### EXTRACT PROVIDED
###

Black History Month just passed. Women’s History Month is here.
People across the world likely have been and likely will continue speaking the names of legendary Black women and feminists like Maya Angelou, bell hooks, Winnie Madikizela-Mandela, Toni Morrison, Angela Y. Davis, and maybe even Audre Lorde. People like me have been and will continue insisting we also remember Ella Baker, Ethel Minor, Diane Nash, June Jordan, Frances Beal, Flo Kennedy, Patricia Robinson, Shirley Graham Du Bois, Ntozake Shange, Margo Okazawa-Rey, Gina Dent, Ayoka Chenzira, and past NWSA Presidents Beverly Guy-Sheftall and Barbara Ransby. People will read, watch, assign, screen, and quote their essays, poems, plays, speeches, and short stories in an effort to celebrate their groundbreaking accomplishments and to encourage us to continue striving for the kind of excellence they’ll claim those trailblazers achieved.
But what many, if not most, people won’t tell you is that each and every one of those women unequivocally and unapologetically demanded that Palestine be free. Those who are still living do so to this very day. That is the Black radical intellectual tradition I learned. That is the Black radical intellectual tradition that made me who I am. No professional title, no amount of money, no threat of subjugation or even death could ever make me forget or be silent about that. Please join me as I spend the rest of my time giving a chronological bibliography of sorts to honor the courageous Black women and feminists who taught me.
In 1967, Minor and others published “Third World Round Up: The Palestine Problem: Test Your Knowledge” in the Student Nonviolent Coordinating Committee newsletter. In 1970, the Committee of Black Americans for Truth about the Middle East, including Beal, Kennedy, Robinson, and countless others, published a full-page advertisement in The New York Times entitled “An Appeal by Black Americans against United States Support for the Zionist Government of Israel.” That same year, Graham Du Bois published On Imperialism, Neocolonialism, and Africa, in which she also denounced Zionism. Just one year after my birth, Jordan published “Moving Towards Home” (1982), following up three years later with “The Blood Shall Be a Sign Unto You” and “Moving beyond the Enemy Israel and South Africa.” All three are fearless critiques of genocide and apartheid. In “Bocas: A Daughter’s Geography” (1983), Shange did the same. In 1989, Lorde gave the commencement address at Oberlin College. In it, she spoke Palestine and denounced the annual $3 billion in federal tax dollars earmarked for military and economic aid to Israel, $200 million of which was spent viciously fighting the uprising of Palestinian people. Nearly 15 years later, Angelou stood in solidarity with Palestinian people honoring Rachel Corrie, a 23-year-old activist crushed to death by an Israeli bulldozer during a nonviolent action intended to protect the home of a Palestinian family. The following year, Madikizela-Mandela reminded us, “Apartheid Israel can be defeated, just as apartheid in South Africa was defeated.” In 2006, Morrison and several others signed a letter published in The Nation as a call to resist Israel’s undeclared political aim: the liquidation of the Palestinian state. A few years later, Okazawa-Rey published “Solidarity with Palestinian Women: Notes from a Japanese Black U.S. Black Feminist.” In 2011, Davis, Dent, Chenzira, Guy-Sheftall, Ransby, and many others led by Rabab Abdulhadi published “Justice for Palestine: A Call to Action from Indigenous and Women of Color Feminists.” In 2016, Davis published Freedom Is a Constant Struggle: Ferguson, Palestine, and the Foundations of a Movement. More recently, my first act as NWSA President was standing in front of the 2023 Membership Assembly and declaring it our collective responsibility to boldly and courageously fight Zionist colonization.

###

[Entries on locating words and elements]
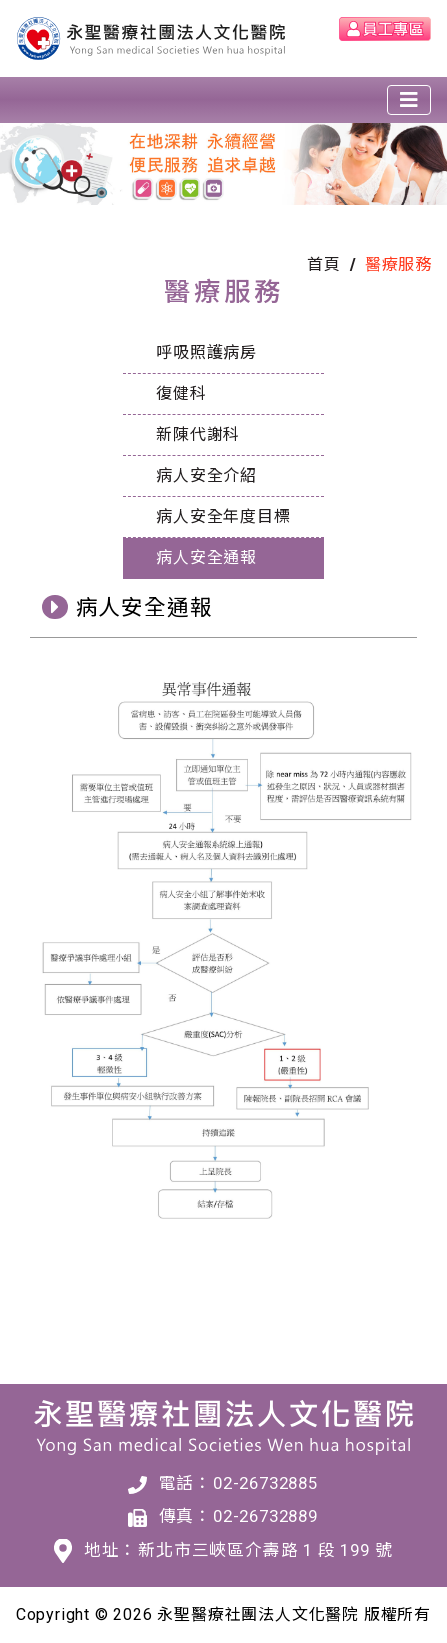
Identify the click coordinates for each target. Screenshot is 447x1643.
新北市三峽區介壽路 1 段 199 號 (265, 1550)
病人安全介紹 (206, 475)
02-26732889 (265, 1516)
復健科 (181, 393)
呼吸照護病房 (206, 352)
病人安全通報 (206, 557)
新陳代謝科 (198, 434)
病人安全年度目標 (223, 516)
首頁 (324, 264)
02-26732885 (265, 1483)
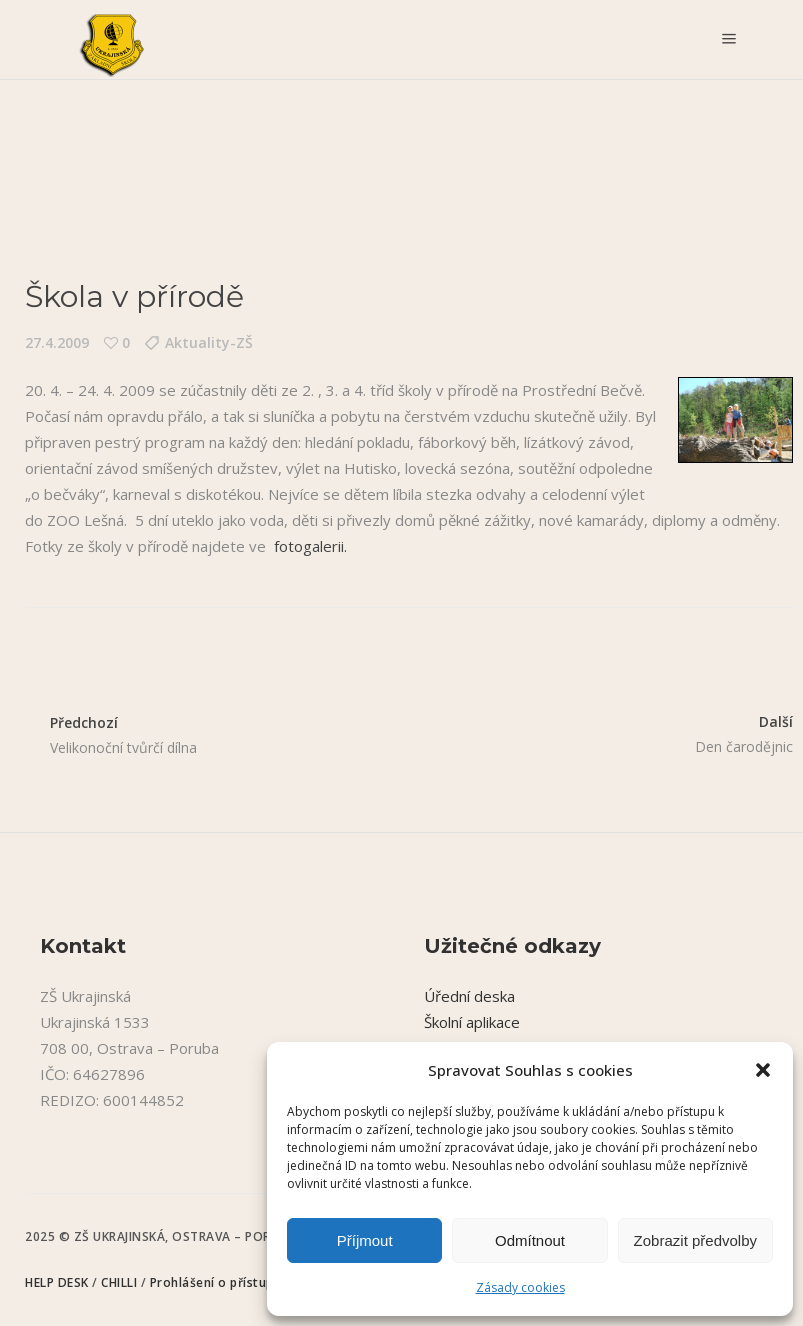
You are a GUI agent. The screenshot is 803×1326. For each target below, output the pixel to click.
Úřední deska (469, 996)
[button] (763, 1070)
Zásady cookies (520, 1287)
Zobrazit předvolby (695, 1240)
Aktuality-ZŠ (209, 342)
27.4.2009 (57, 342)
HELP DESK (58, 1282)
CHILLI (121, 1282)
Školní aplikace (472, 1022)
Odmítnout (530, 1240)
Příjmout (365, 1240)
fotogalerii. (310, 546)
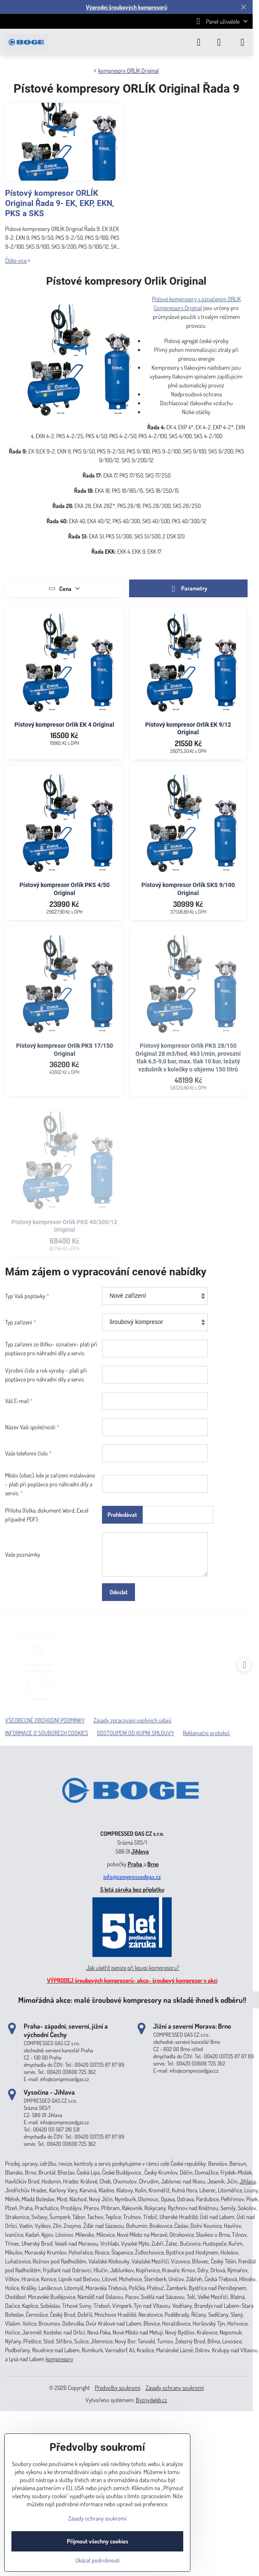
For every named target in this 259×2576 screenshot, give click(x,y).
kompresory (59, 2358)
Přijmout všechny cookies (97, 2541)
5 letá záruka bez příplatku (132, 1889)
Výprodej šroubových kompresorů (126, 7)
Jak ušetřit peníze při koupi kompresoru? (132, 1967)
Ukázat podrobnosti (97, 2560)
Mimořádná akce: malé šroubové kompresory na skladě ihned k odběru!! (132, 2000)
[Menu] (242, 42)
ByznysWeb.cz (151, 2399)
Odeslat (119, 1592)
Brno (153, 1863)
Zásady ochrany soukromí (175, 2387)
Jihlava (140, 1851)
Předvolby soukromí (118, 2387)
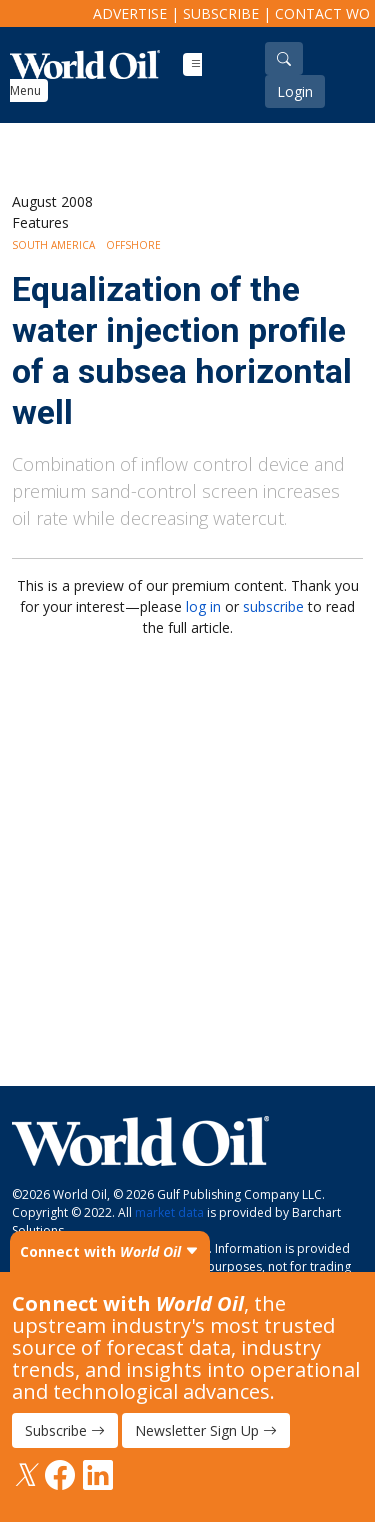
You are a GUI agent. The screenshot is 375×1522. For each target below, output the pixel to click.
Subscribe (221, 13)
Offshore (133, 245)
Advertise (130, 13)
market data (169, 1212)
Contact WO (322, 13)
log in (203, 606)
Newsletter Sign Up (206, 1430)
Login (295, 91)
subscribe (273, 606)
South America (53, 245)
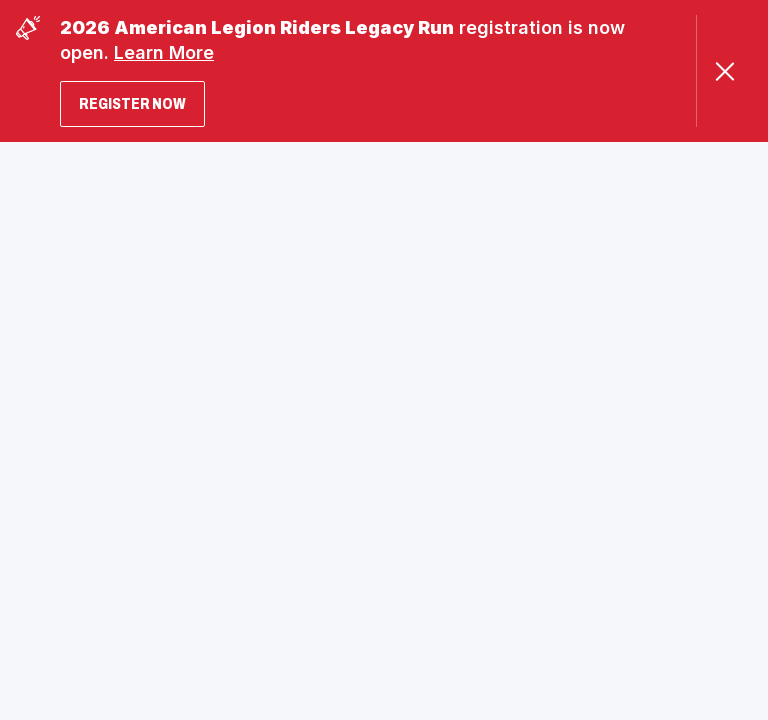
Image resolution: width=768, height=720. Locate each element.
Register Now (132, 103)
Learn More (164, 52)
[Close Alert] (724, 71)
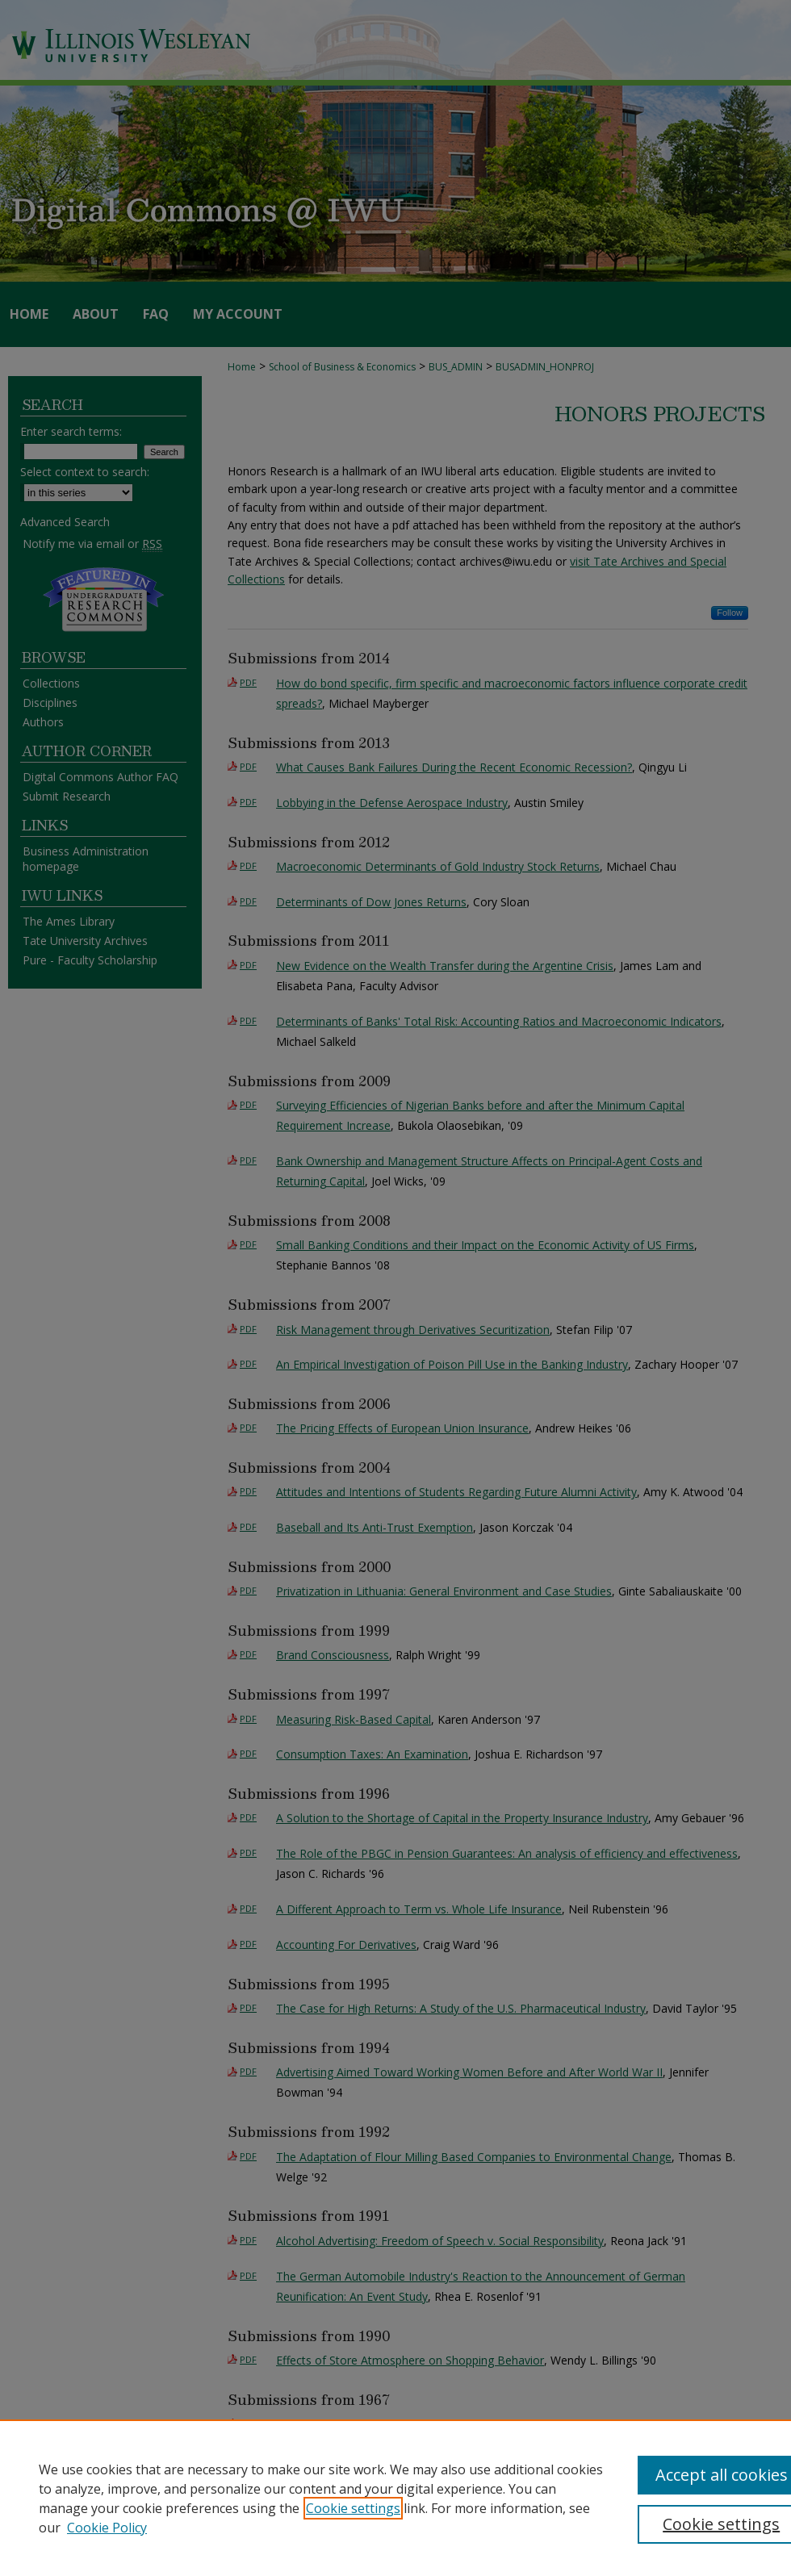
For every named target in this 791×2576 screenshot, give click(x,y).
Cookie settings (353, 2508)
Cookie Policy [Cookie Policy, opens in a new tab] (107, 2527)
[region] (395, 2497)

###

### REQUIRED TASK
Write the next part of the essay on Black women and feminists who demanded a free Palestine, starting after its final sentence.

### RESPONSE TO THIS TASK
Many, if not most, of you know our most recent past President crossed the academic picket line in November 2022, violating NWSA’s 2015 commitment to Boycott, Divestment, and Sanctions (BDS) against Israel. As a result, members of the Feminists For Justice In/For Palestine Caucus (F4JP), along with other NWSA members, partners, and colleagues, held the Association to account in myriad ways, including “Call on NWSA to Reaffirm its Unwavering Commitment to Palestinian Liberation and Feminism, including BDS” and “Why We Withdrew from NWSA’s Annual Meeting: A Statement by Feminists for Justice in Palestine.” Please know I remain committed to working in collaboration with the Board, the Office, the new Advisory Committee, F4JP, other constituency groups, members, partners, and colleagues to realize the principles outlined in my recently-published strategic plan, “Reconnect, Repair, Restore: A More Thoughtful, Transparent, and Trustworthy NWSA.” That work started as soon as my presidency began this past October and will continue throughout the duration of my term. This blog and the ones to come are just one, imperfect part of that work.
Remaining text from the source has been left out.